● MATERIAL PROVIDED:

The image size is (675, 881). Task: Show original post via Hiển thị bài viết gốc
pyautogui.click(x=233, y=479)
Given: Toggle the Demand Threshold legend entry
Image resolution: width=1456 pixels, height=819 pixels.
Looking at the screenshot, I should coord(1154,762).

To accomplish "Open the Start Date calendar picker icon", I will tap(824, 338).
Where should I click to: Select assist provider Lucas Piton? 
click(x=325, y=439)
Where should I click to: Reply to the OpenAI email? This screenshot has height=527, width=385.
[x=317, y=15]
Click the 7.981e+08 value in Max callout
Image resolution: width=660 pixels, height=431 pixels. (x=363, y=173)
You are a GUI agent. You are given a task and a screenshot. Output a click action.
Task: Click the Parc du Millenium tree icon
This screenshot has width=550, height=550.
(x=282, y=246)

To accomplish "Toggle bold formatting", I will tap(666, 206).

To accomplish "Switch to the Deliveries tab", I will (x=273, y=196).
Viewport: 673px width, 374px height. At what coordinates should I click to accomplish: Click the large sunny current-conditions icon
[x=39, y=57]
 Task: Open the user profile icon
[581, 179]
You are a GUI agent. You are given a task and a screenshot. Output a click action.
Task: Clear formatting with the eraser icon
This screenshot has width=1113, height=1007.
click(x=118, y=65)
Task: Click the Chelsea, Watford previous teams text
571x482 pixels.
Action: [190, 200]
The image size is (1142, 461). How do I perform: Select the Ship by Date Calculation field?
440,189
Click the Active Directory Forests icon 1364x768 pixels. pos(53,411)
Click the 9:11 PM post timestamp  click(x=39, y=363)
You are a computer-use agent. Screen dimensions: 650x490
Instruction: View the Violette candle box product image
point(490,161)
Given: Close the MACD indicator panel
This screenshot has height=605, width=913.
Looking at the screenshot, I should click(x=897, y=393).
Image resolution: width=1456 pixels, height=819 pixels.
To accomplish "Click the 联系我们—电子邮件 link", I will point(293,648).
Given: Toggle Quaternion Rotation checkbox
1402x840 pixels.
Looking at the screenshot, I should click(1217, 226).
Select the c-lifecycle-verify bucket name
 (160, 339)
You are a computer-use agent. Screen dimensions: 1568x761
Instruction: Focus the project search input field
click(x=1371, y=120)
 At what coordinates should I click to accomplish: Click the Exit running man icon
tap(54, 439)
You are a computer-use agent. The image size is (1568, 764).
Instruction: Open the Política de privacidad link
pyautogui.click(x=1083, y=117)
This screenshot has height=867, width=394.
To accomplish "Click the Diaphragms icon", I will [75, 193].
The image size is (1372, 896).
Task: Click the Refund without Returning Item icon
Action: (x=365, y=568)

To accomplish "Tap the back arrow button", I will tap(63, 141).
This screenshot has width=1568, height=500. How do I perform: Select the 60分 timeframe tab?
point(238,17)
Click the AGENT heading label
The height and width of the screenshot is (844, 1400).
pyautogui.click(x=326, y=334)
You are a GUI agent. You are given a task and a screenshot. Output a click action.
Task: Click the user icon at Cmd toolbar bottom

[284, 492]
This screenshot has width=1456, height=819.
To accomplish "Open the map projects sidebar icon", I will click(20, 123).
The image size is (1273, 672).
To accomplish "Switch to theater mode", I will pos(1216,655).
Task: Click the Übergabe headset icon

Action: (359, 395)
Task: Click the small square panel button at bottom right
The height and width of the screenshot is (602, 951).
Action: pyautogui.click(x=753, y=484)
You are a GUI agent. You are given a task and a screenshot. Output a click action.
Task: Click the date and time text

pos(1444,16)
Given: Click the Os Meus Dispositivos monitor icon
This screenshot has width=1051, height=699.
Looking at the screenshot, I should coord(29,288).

● WRITTEN REQUEST: Rewrite all of the material above as a numbered list, one line per item, leaving out the blank lines.

● ANSWER BELOW:
1. The image size is (675, 881). Task: Show original post via Hiển thị bài viết gốc
2. pyautogui.click(x=233, y=479)
3. Given: Toggle the Demand Threshold legend entry
4. Image resolution: width=1456 pixels, height=819 pixels.
5. Looking at the screenshot, I should coord(1154,762).
6. To accomplish "Open the Start Date calendar picker icon", I will tap(824, 338).
7. Where should I click to: Select assist provider Lucas Piton? 
8. click(x=325, y=439)
9. Where should I click to: Reply to the OpenAI email? This screenshot has height=527, width=385.
10. [x=317, y=15]
11. Click the 7.981e+08 value in Max callout
12. Image resolution: width=660 pixels, height=431 pixels. (x=363, y=173)
13. You are a GUI agent. You are given a task and a screenshot. Output a click action.
14. Task: Click the Parc du Millenium tree icon
15. This screenshot has width=550, height=550.
16. (x=282, y=246)
17. To accomplish "Toggle bold formatting", I will tap(666, 206).
18. To accomplish "Switch to the Deliveries tab", I will (x=273, y=196).
19. Viewport: 673px width, 374px height. At what coordinates should I click to accomplish: Click the large sunny current-conditions icon
20. [x=39, y=57]
21.  Task: Open the user profile icon
22. [581, 179]
23. You are a GUI agent. You are given a task and a screenshot. Output a click action.
24. Task: Clear formatting with the eraser icon
25. This screenshot has width=1113, height=1007.
26. click(x=118, y=65)
27. Task: Click the Chelsea, Watford previous teams text
28. 571x482 pixels.
29. Action: [190, 200]
30. The image size is (1142, 461). How do I perform: Select the Ship by Date Calculation field?
31. 440,189
32. Click the Active Directory Forests icon 1364x768 pixels. pos(53,411)
33. Click the 9:11 PM post timestamp  click(x=39, y=363)
34. You are a computer-use agent. Screen dimensions: 650x490
35. Instruction: View the Violette candle box product image
36. point(490,161)
37. Given: Close the MACD indicator panel
38. This screenshot has height=605, width=913.
39. Looking at the screenshot, I should click(x=897, y=393).
40. Image resolution: width=1456 pixels, height=819 pixels.
41. To accomplish "Click the 联系我们—电子邮件 link", I will point(293,648).
42. Given: Toggle Quaternion Rotation checkbox
43. 1402x840 pixels.
44. Looking at the screenshot, I should click(1217, 226).
45. Select the c-lifecycle-verify bucket name
46.  (160, 339)
47. You are a computer-use agent. Screen dimensions: 1568x761
48. Instruction: Focus the project search input field
49. click(x=1371, y=120)
50.  At what coordinates should I click to accomplish: Click the Exit running man icon
51. tap(54, 439)
52. You are a computer-use agent. The image size is (1568, 764).
53. Instruction: Open the Política de privacidad link
54. pyautogui.click(x=1083, y=117)
55. This screenshot has height=867, width=394.
56. To accomplish "Click the Diaphragms icon", I will [75, 193].
57. The image size is (1372, 896).
58. Task: Click the Refund without Returning Item icon
59. Action: (x=365, y=568)
60. To accomplish "Tap the back arrow button", I will tap(63, 141).
61. This screenshot has width=1568, height=500. How do I perform: Select the 60分 timeframe tab?
62. point(238,17)
63. Click the AGENT heading label
64. The height and width of the screenshot is (844, 1400).
65. pyautogui.click(x=326, y=334)
66. You are a GUI agent. You are given a task and a screenshot. Output a click action.
67. Task: Click the user icon at Cmd toolbar bottom
68. [284, 492]
69. This screenshot has width=1456, height=819.
70. To accomplish "Open the map projects sidebar icon", I will click(20, 123).
71. The image size is (1273, 672).
72. To accomplish "Switch to theater mode", I will pos(1216,655).
73. Task: Click the Übergabe headset icon
74. Action: (359, 395)
75. Task: Click the small square panel button at bottom right
76. The height and width of the screenshot is (602, 951).
77. Action: pyautogui.click(x=753, y=484)
78. You are a GUI agent. You are given a task and a screenshot. Output a click action.
79. Task: Click the date and time text
80. pos(1444,16)
81. Given: Click the Os Meus Dispositivos monitor icon
82. This screenshot has width=1051, height=699.
83. Looking at the screenshot, I should coord(29,288).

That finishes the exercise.